- ON clause
- Accept the StopWordsTable clause.
- ConvertToLowerCase
- Convert the text in the input table column name to lowercase.
When StemTokens is set to 'true', TD_TextParser behaves as if ConverToLoweCase had the value 'true' regardless of the actual value.
- StemTokens
- Convert the text in the input table column name to their root forms.
- Delimiter
- Specify single-character delimiter values to apply to the text in the specified column in the TextColumn element.
- DelimiterRegex
- Specifies a PCRE regular expression that represents the token delimiter.
- RemoveStopWords
- Specify the value, true to remove the stop words before parsing the text in the specified column in the TextColumn element.
- Punctuation
- Specify the punctuation characters that you want to replace in the text of the specified column in the TextColumn element with space.
- TokenColName
- Specify a name for the output column that contains the individual words from the text of the specified column in the TextColumn element.
- Accumulate
- Specify the input table column names to copy to the output table.
- DocIdColumn
- Specify the column name containing the unique identifier of input rows.

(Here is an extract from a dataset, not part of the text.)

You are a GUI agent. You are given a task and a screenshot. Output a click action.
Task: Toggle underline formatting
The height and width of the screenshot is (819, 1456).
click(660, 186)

If ListPositions is ‘true' and/or TokenFrequency is 'true' then DocIdColumn is required only if OutputByWord is 'true’.
- ListPositions
- Specify whether to output a list of comma separated positions for each occurrence of a token. The list is arranged in ascending order. The function ignores this argument if OutputByWord has the value 'false'.

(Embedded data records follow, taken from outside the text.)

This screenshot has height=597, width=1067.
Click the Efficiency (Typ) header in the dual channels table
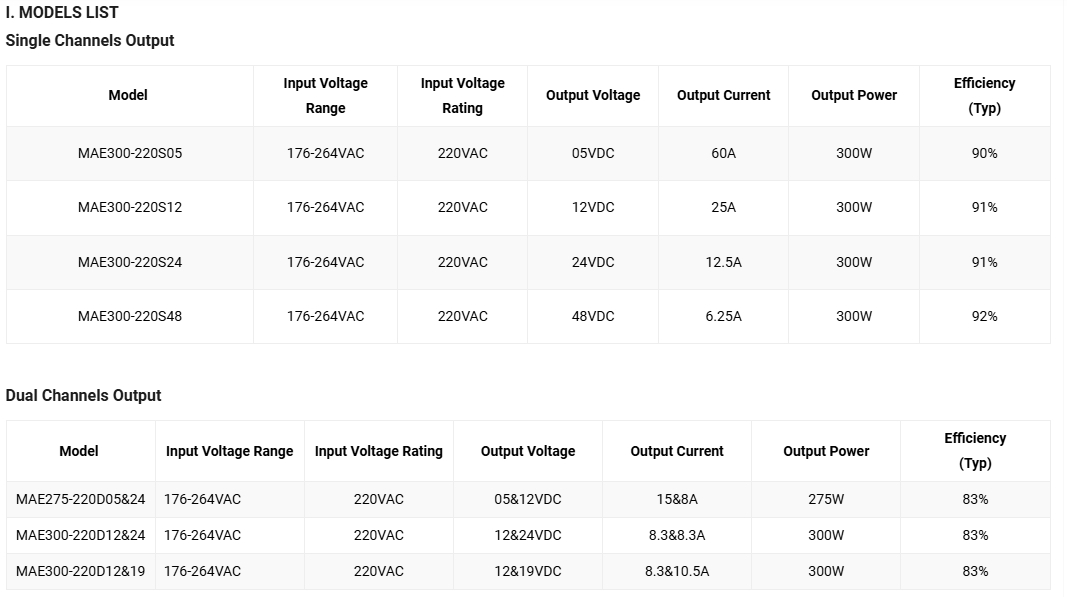[974, 451]
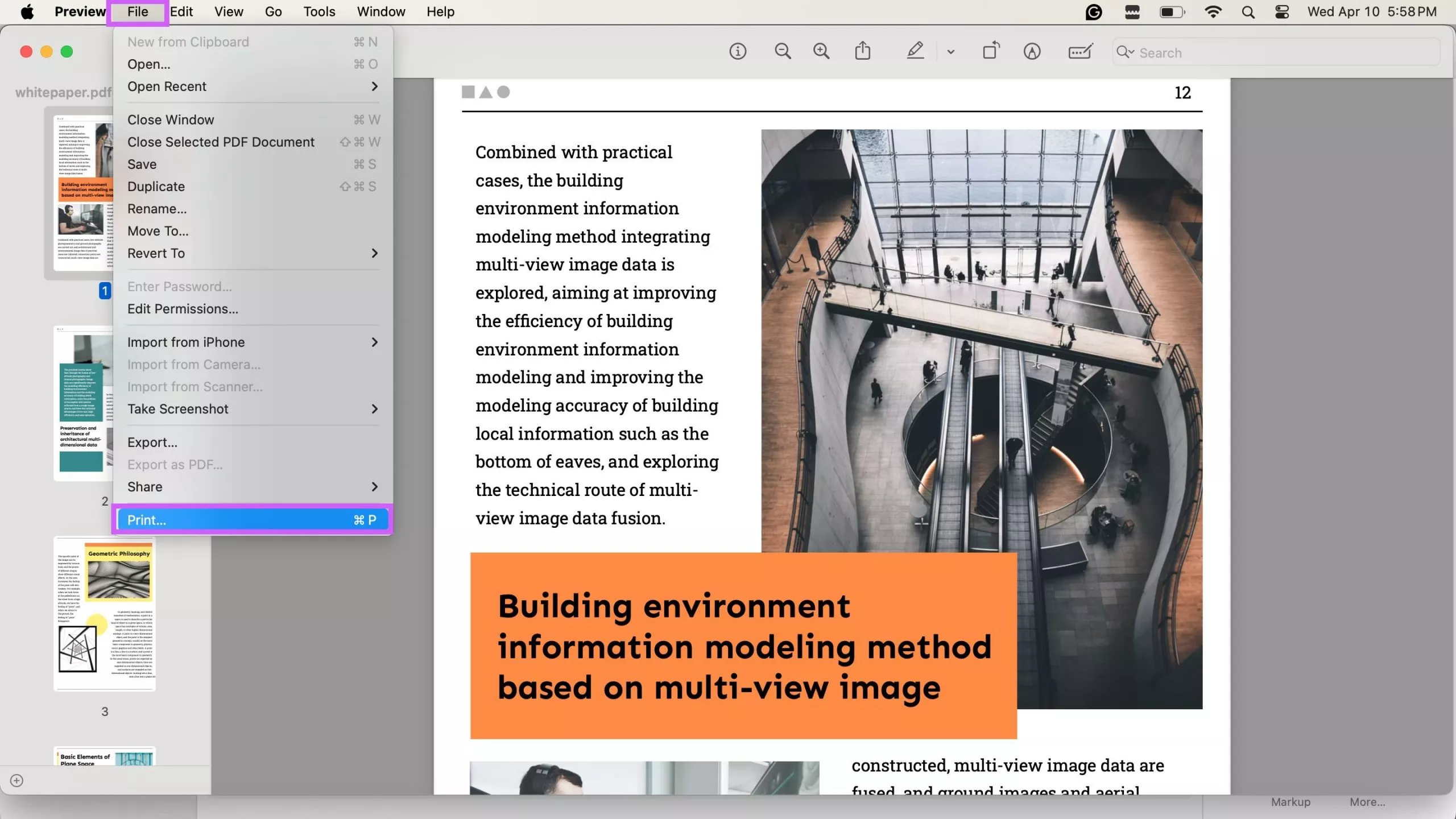
Task: Open Spotlight search in the menu bar
Action: click(x=1248, y=11)

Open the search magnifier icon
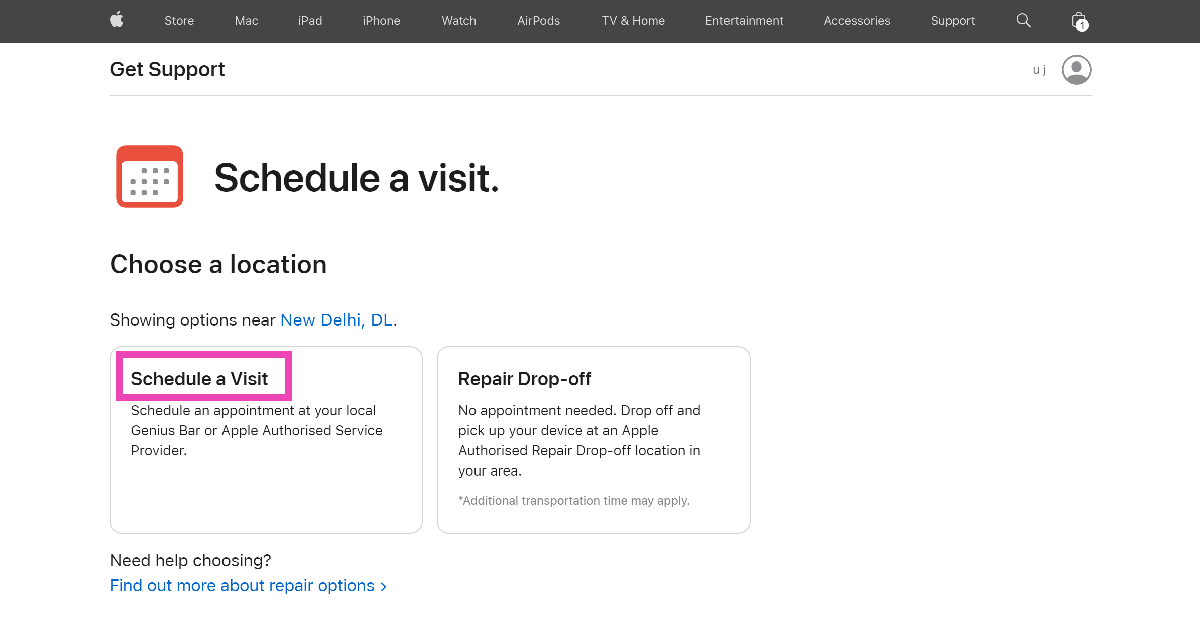1023,20
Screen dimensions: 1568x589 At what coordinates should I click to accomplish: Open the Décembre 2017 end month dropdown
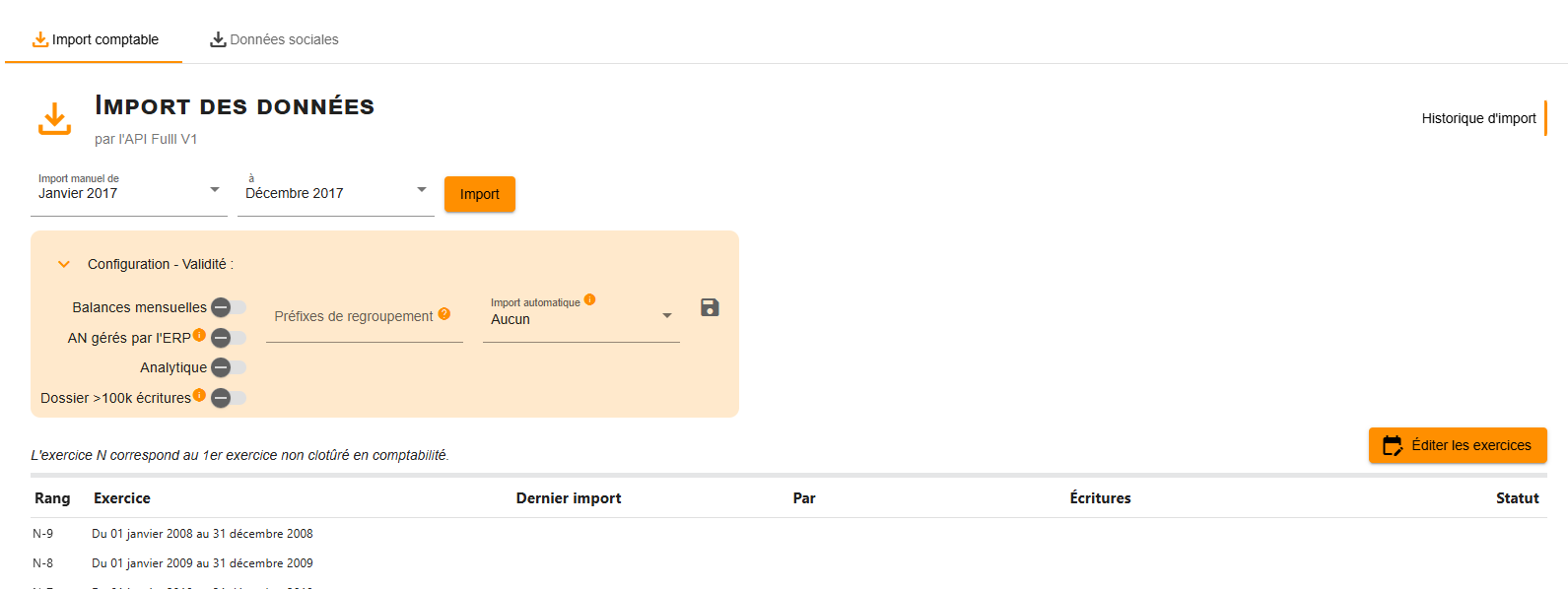pyautogui.click(x=336, y=192)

Default value: false. The function outputs a row for each occurrence of the word.
- TokenFrequency
- Specify whether to output a count of the total of occurrences for each token.
TD_TextParser ignores this argument if OutputByWord has the value 'false'.
Default value: false.
- OutputByWord
- Specifies whether to output all tokens in a single cell ('false') or each token in a separate row ('true').
Default value: true.